Las personas con victimismo crónico creen sinceramente que toda la culpa de lo que les
ocurre es culpa de otras personas; nunca asumen responsabilidad alguna por sus acciones.
El problema de fondo es que ven la realidad de forma distorsionada, con un locus de control
externo. Tienden a pensar que tanto las cosas positivas como los malos momentos dependen
de causas externas a su voluntad.
También es cierto que suelen exagerar inconscientemente lo negativo, de tal modo que caen
en un fuerte pesimismo que les impide ver las cosas positivas de la vida.
Los individuos victimistas creen que su situación personal se debe a los malos actos de los
demás y de las circunstancias, por tanto no se sienten responsables de nada de lo que les
ocurre. En consecuencia, se pasan el día lamentándose, hasta el punto que encuentran un
importante refuerzo a su actitud en el lamento y la queja, asumiendo su rol de víctimas y
tratando de llamar la atención de su entorno.
No son capaces de pedir ayudar a nadie, se limitan a lamentarse por su mala suerte de
toparse con indeseables. Esto no es otra cosa que una búsqueda inconsciente de atención y
protagonismo.
No son capaces de hacer autocrítica sobre su actitud o sus acciones. Las personas con
victimismo crónico están plenamente convencidas de que no tienen la culpa de nada, con lo
cual no conciben que nada en ellos sea reprochable o mejorable. Como ya se ha comentado,
responsabilizan de todo a las demás personas, son incapaces de aceptar crítica alguna y, por
supuesto, están lejos de poder reflexionar sobre su actitud o sus actos para poder mejorar en
alguna faceta de sus vidas.
Se muestran intolerantes ante los fallos y defectos de otras personas, pero sus propios
errores los perciben como nimios y, en cualquier caso, justificables.

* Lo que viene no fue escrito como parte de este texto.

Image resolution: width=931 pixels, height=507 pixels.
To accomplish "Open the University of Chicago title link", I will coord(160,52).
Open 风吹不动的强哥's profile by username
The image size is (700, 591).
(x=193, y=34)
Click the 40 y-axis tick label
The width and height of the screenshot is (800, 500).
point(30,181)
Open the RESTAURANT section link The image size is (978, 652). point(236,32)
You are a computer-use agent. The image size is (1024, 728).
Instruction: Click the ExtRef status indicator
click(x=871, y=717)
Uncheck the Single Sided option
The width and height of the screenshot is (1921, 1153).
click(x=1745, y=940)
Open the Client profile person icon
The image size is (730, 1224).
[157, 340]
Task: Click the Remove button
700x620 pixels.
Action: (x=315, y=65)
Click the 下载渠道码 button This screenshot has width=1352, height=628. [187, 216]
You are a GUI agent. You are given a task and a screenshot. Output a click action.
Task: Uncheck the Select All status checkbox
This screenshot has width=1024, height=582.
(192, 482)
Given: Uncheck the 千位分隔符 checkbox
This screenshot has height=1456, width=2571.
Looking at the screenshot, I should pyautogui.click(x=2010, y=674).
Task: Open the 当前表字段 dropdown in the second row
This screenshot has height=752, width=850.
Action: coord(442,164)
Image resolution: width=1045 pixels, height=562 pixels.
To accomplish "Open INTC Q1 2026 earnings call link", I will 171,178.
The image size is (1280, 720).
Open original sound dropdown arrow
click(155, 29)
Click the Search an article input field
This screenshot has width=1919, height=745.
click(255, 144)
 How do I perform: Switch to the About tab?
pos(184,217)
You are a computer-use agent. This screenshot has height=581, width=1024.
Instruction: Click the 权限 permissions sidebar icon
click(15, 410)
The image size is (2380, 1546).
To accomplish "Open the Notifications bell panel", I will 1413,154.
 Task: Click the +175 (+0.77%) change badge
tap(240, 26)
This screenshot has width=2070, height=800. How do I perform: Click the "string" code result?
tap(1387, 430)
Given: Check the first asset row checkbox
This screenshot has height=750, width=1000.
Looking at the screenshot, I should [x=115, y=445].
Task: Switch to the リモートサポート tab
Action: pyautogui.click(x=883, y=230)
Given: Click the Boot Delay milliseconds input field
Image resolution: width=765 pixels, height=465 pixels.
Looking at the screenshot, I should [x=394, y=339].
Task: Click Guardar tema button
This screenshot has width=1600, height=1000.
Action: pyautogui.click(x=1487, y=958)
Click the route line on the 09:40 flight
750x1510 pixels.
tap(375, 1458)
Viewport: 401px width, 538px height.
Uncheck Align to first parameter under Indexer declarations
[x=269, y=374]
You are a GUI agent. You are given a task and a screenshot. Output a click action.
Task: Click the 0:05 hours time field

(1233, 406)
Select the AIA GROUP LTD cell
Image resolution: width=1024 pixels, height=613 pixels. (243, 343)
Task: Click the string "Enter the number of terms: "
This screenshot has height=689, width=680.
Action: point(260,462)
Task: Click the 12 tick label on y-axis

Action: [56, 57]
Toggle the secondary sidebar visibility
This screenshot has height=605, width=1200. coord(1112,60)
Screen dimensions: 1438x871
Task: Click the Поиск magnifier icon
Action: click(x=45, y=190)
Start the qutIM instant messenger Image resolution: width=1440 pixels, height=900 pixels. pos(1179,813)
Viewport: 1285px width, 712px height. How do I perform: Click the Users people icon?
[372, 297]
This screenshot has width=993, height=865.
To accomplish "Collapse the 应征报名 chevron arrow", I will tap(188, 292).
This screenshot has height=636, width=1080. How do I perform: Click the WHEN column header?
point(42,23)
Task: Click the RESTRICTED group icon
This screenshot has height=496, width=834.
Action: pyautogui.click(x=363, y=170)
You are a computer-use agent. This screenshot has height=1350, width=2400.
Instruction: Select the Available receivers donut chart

Si ignoramos este modus operandi de los victimistas es más fácil que caigamos en su marco
mental y que logren convencernos de que toda la culpa es nuestra.
Por ejemplo, si en el hilo de una discusión, el oponente aporta un dato comprobado y fiable
que contradice la postura de la persona victimista, ésta última no reconocerá que estaba
equivocado. En lugar de eso, intentará retirarse usando estas frases típicas. “Este dato no
contradice lo que yo decía. Por favor, para de confundirnos con números que no vienen al
caso” o “Me estás culpabilizando por haber dado mi simple opinión, no tiene sentido
seguir discutiendo con alguien así”. Y, tras estas palabras, lo normal es que abandone el
lugar de los hechos sintiéndose “ganador”.
3. Chantaje emocional
La última de las estrategias que más frecuentemente usan los victimistas crónicos es
el chantaje emocional. Cuando conocen bien las virtudes y defectos de su “adversario”, no
dudan en manipular sus emociones para intentar salirse con la suya y mostrarse como
víctima. Las personas que van de víctimas tienen una gran capacidad para reconocer
emociones, y usan las dudas y flaquezas de las otras personas en su propio beneficio.
Siendo pragmático, deberías preocuparte por ti mismo y evitar en lo posible que te contagie
las malas vibraciones. No debes aceptar que te intenten hacer sentir culpable de sus
problemas. Solo podrá herir tus sentimientos si le dejas que tenga ese poder sobre ti.